L’uomo dello Zen è molto ordinario, straordinariamente
ordinario. È ordinario al punto che, incontrandolo, è assai probabile che tu
non sia in grado di riconoscerlo. Vive esattamente come te, mangia come te,
dorme come te. In ogni modo possibile, è proprio come te. Per quanto riguarda
l’aspetto esteriore, non è per nulla diverso da te.
Una differenza certamente esiste, ma è una differenza
interiore. Ha una visione interiore, ha chiarezza. Ci vede, mentre tu sei
cieco. È sveglio, e tu dormi. Tu sei ubriaco: ubriaco di avidità, ubriaco di
cupidigia, ubriaco di rabbia, ambizione, ego.
L’uomo dello Zen semplicemente non è ubriaco, è sobrio.
Cammina consapevolmente, siede consapevolmente: ‘Cammina nello Zen, siede nello
Zen’. Non è speciale, in alcun modo. Non assomiglia agli altri cosiddetti
santi. Non si stende su un letto di spine, o un letto di chiodi, non si mette a
testa in giù. Non è stupido, né esibizionista. Non va in giro nudo per la
strada. Non è matto, non è nevrotico! Vive in maniera molto ordinaria, molto
normale.
È per questo che riconoscere l’uomo dello Zen è la cosa più
difficile. Riconoscere un santo che cammina sull’acqua è facile: palesemente,
il suo essere speciale è ovvio. Ma l’uomo dello Zen non cammina sull’acqua. Non
fa miracoli. Non si dedica ai vani giochi dell’ego. Non è un ego, non è neppure
una persona. È solo una presenza, una non-entità. È un nulla assoluto. Solo
quando è un nulla assoluto, un individuo è ricco di consapevolezza. Qualunque
cosa faccia, la fa con totalità. Solo un uomo che non è ubriaco agisce con
totalità. In caso contrario, si rimane parziali, solo una parte si mette
all’opera e contemporaneamente altre parti possono esserle antagoniste, essere
distruttive. Puoi creare qualcosa con una mano e distruggerla con l’altra. Un
ubriaco non sa dove sta andando. Pensa di essere sulla via giusta, ma è
soltanto un sogno.
L’uomo dello Zen è consapevole in modo assoluto – senza
avidità, rabbia, gelosia, ambizione. Queste sono tutte droghe: ti mantengono in
uno stato di sonno. È un miracolo che tu riesca a barcamenarti con così tanti
veleni che ti scorrono nel sangue, e nel tuo stesso essere. Questa è l’unica
differenza, altrimenti, da fuori, non riuscirai a capirlo. Ci sono dei
cosiddetti santi che creano differenze esteriori perché interiormente non ci
sono differenze. Se ne stanno in piedi nudi, torturano i loro corpi, si mettono
a digiunare. Devono contorcere i loro corpi, maltrattarli. Devono fare qualcosa
che li rende speciali rispetto a te, ‘più santi di te’.

■ Dati forniti ■
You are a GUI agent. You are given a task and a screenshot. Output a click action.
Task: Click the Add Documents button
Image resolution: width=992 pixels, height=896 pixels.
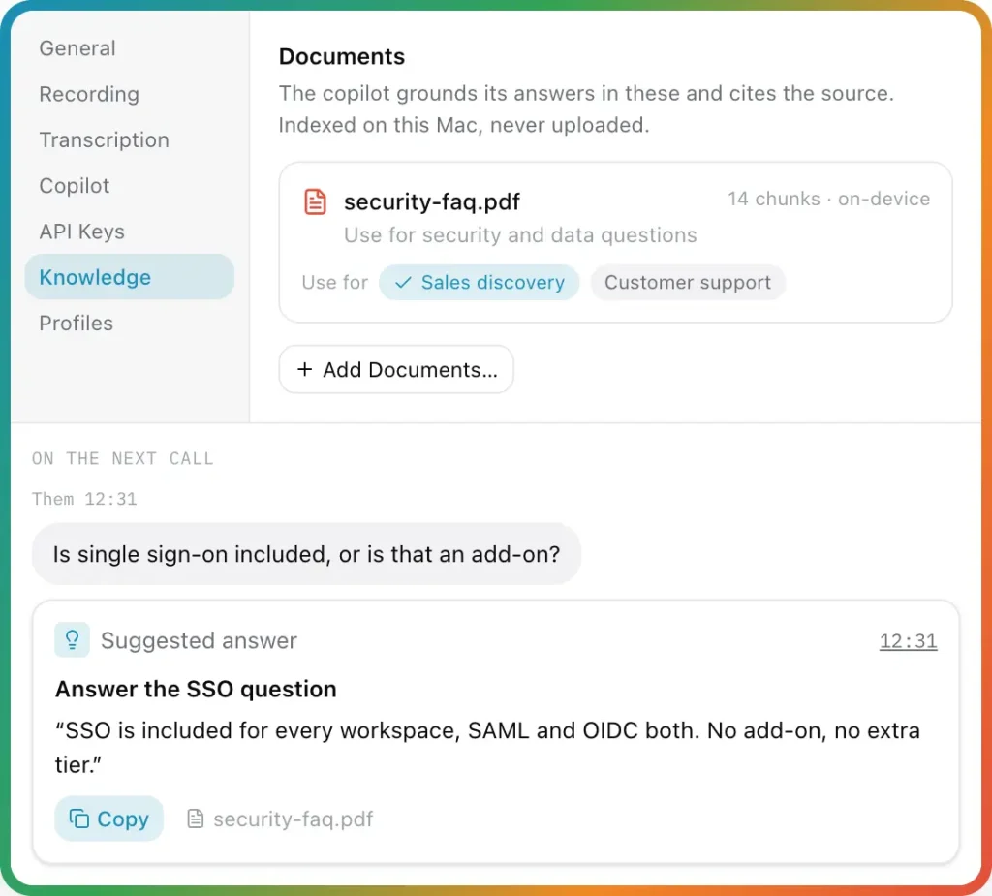pyautogui.click(x=396, y=369)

■ Obiettivo dichiarato 1 ■
Nel brano sull'uomo dello Zen, per quale motivo alcuni cosiddetti santi creano differenze esteriori? Spiegalo in una o due frasi.
■ Obiettivo dichiarato 2 ■
Riprendi il brano sull'uomo dello Zen proseguendo dopo la sua ultima frase.

■ Risposta 1 ■
Le creano perché interiormente non ci sono differenze. Così stanno in piedi nudi, torturano il corpo e digiunano per rendersi speciali rispetto agli altri, "più santi di te".

■ Risposta 2 ■
Un uomo dello Zen non è ‘più santo di te’. Non pensa
assolutamente di essere più evoluto di te. Vive la sua natura, in semplicità.
Yoka dice: “L’uomo dello Zen procede in solitudine”.
Questa è la sua prima caratteristica. Non appartiene a una
psicologia di massa. Non è indù, non è musulmano, non è cristiano, non è ebreo.
Non è indiano, non è giapponese, non è cinese – non può esserlo. Non appartiene
ad alcun gruppo. È solo. È un ribelle. Vive seguendo la propria luce. Non segue
né imita qualcuno. Ha raggiunto la sua meta.
Qual è la meta? La meta non è da qualche parte fuori di te.
Non è laggiù, remota come una stella: è dentro di te, è la tua interiorità.
Egli è entrato nella sua interiorità. E l’uomo che ha raggiunto la sua meta…
… può giocare lungo la via che conduce al Nirvana.
È giocoso, non è serio. Non può essere serio, la vita nel
suo complesso è un gioco divino, leela,
ed egli ne è una parte. Sta semplicemente recitando il suo ruolo. Recita il suo
ruolo nel migliore dei modi, nella maniera più perfetta possibile, ma sa che il
mondo è un grande palcoscenico, una grandiosa rappresentazione teatrale – ma
nulla più. Quindi non lo prende sul serio.
L’uomo dello Zen è gentile per natura e armonioso.
Non finge di essere speciale, è gentile per natura. È molto
umano, completamente umano. La sua umanità è magnifica, intensa, assoluta. Non
avanza pretese di sacralità – e poiché non ha pretese, è sacro. È armonioso.
Non è diviso interiormente, non è costantemente impegnato in una guerra civile.
È una melodia, una musica. Se siedi al suo fianco sarai in grado di sentire
quella musica.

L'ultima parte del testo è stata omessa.